最新刊『どうしよう』は未読だが、やはり表紙に裸はない。

しかしながら、焼肉食べてホテル行って、お寿司食べて行ってホテル行って、の赤裸々な1行で十分に想像力は掻き立てられる。
そして、食事とセックス以外に男性と時間を共にすることのない恋愛をする女性の心をわし摑みにする。

壇蜜もはあちゅうと同じくブログがきっかけで文筆業を始めた人であるが、コツコツとブログを続けている。エッチなお姉さんで登場した頃から現在のスタイルは見えていたのだろう。

天秤の左にあるものは全て「半径5メートル以内の欲望」である。日々の努力と卓抜した自己プロデュース能力で文筆業へ。
壇蜜もはあちゅうも実にあっぱれである。

女性の野望ならぬ欲望は、美やブランドバックそのものではなく、誰に支配されるでもなくそれを自分で手に入れる、というところまで来ている。
つまり、男性は相変わらずモテたがっているが、女性はもはやモテたがってなどいない。

ある程度経済力のある女性は、自分が心地良く過ごせる唯一のパートナーを求めて彷徨っている。専業主婦の業界誌だったVERYすら共働き特集を読み「ありがとうという前にトイレットペーパーを買ってこよう」という始末である。

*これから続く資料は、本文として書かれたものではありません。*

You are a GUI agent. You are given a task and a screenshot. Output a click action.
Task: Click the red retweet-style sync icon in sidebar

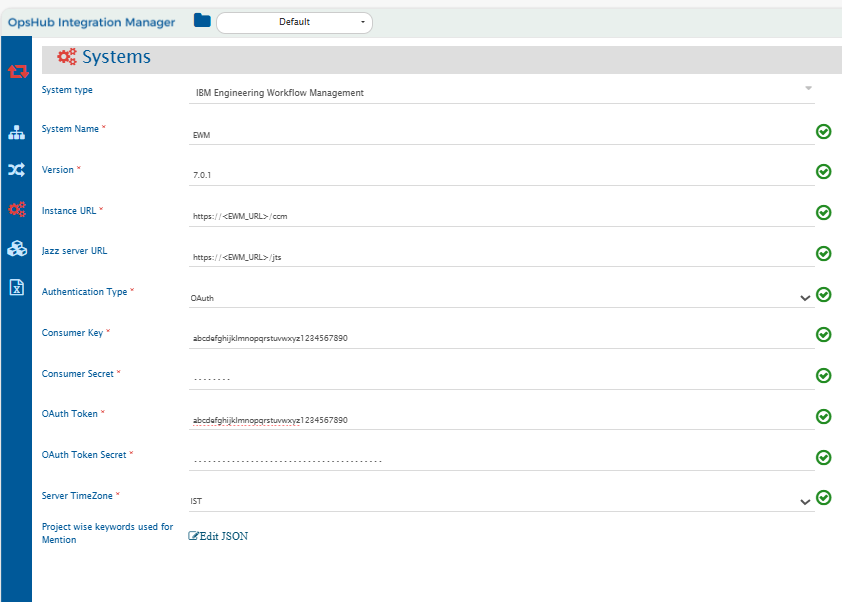pyautogui.click(x=17, y=72)
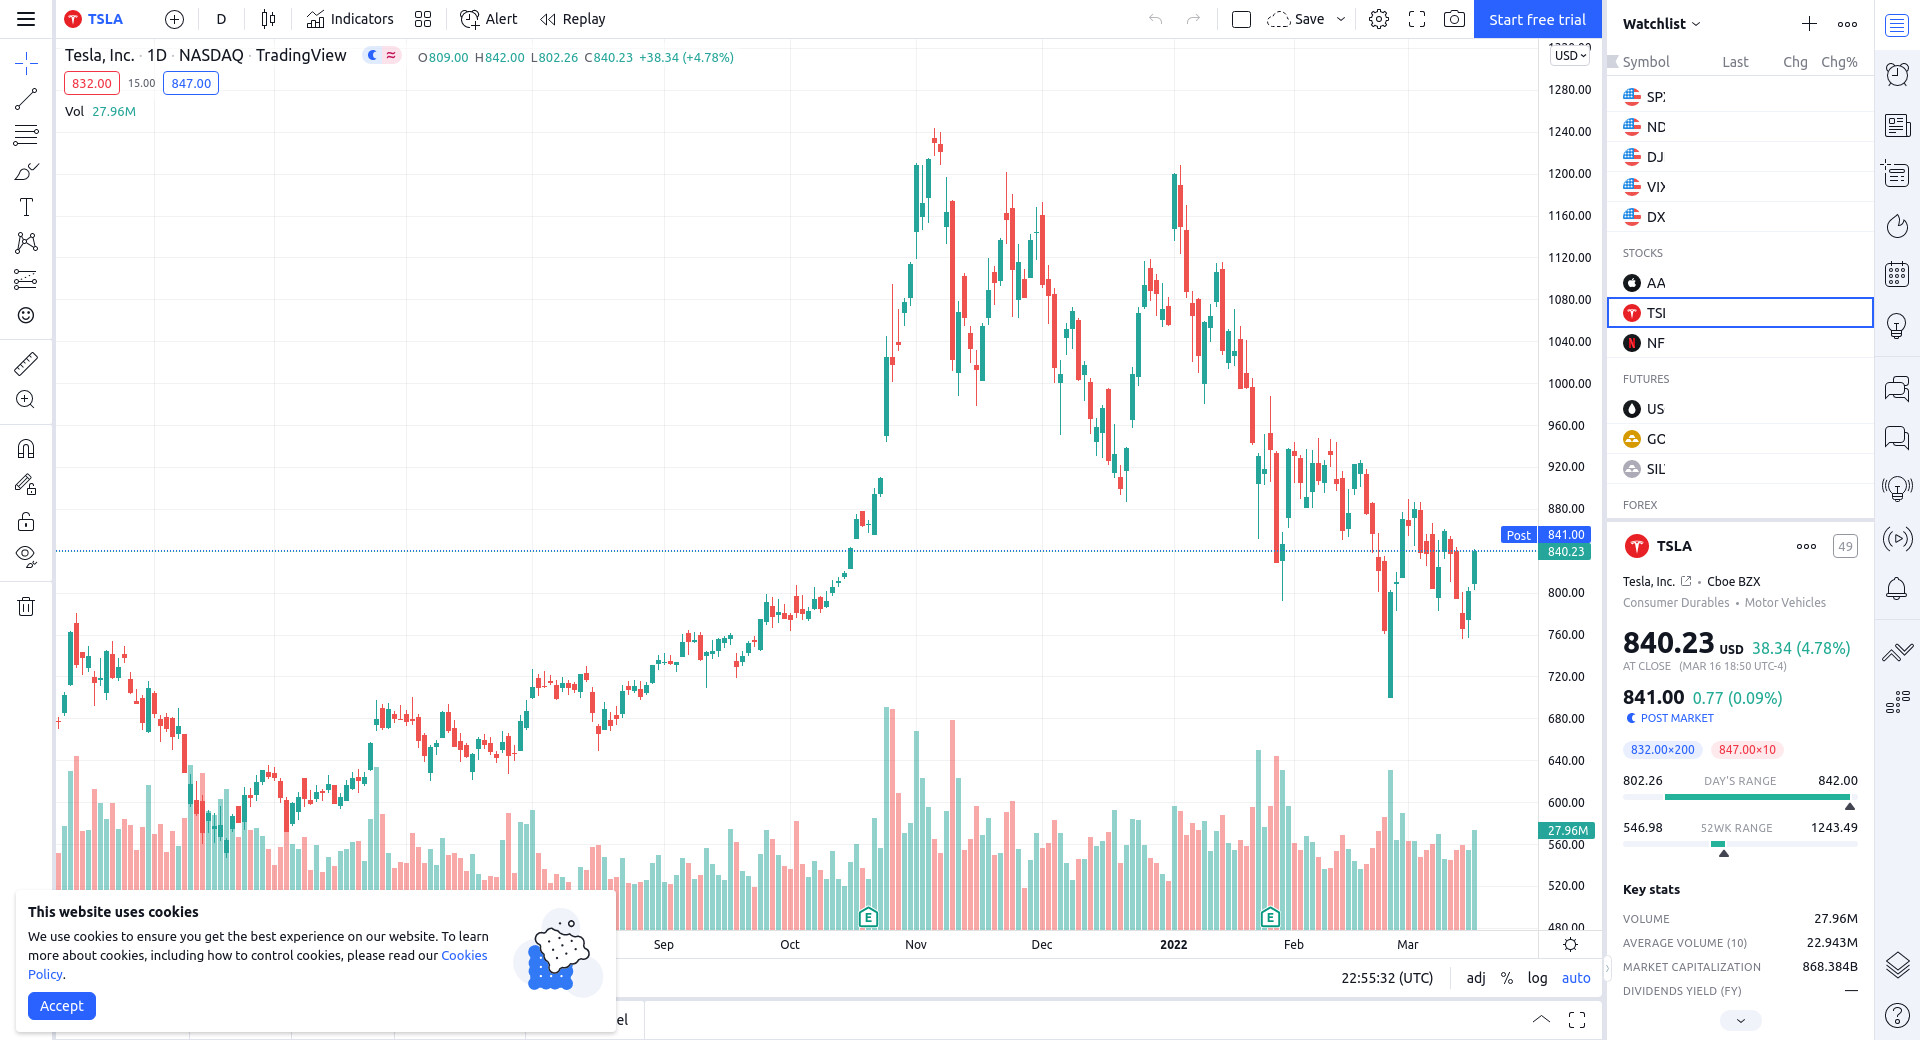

要するに子作り以外のシーンで男性が要らなくなって来てしまっているのだ。西原理恵子も壇蜜との対談で、一番男性からもらったものでありがたかったのは精子、と言っている。

女性の社会進出が可能になった今、男性が「誰が食わせてやってるんだ」などと言って、月々数十万で、30年以上食欲と性欲を満たすためだけの存在を支配し続けることは不可能に等しい。
才能と美しさを合わせ持つはあちゅうや壇蜜の出現は、女性の欲望が進化していることの証左である。

林真理子や西原理恵子に根強い人気があるのは、ノンフィクションの作家性の高さにある。矢沢永吉の往年のファンが、永ちゃんがいるから商売を続けられる、というのにも似た感がある。逆境を経て光輝く。有名クリエイターでなくとも、誰の人生にもある人生の高低である。

ファンは作品のみならずその存在に励まされて頑張れるのである。西原理恵子の『ダーリンは70歳』は矢沢永吉の『アー・ユー・ハッピー?』にも似ている。『成りあがり』を経た後の世界。両者の内容は異なるが、自立することの大切さ、他人を尊重することの重要性が伝わって来る。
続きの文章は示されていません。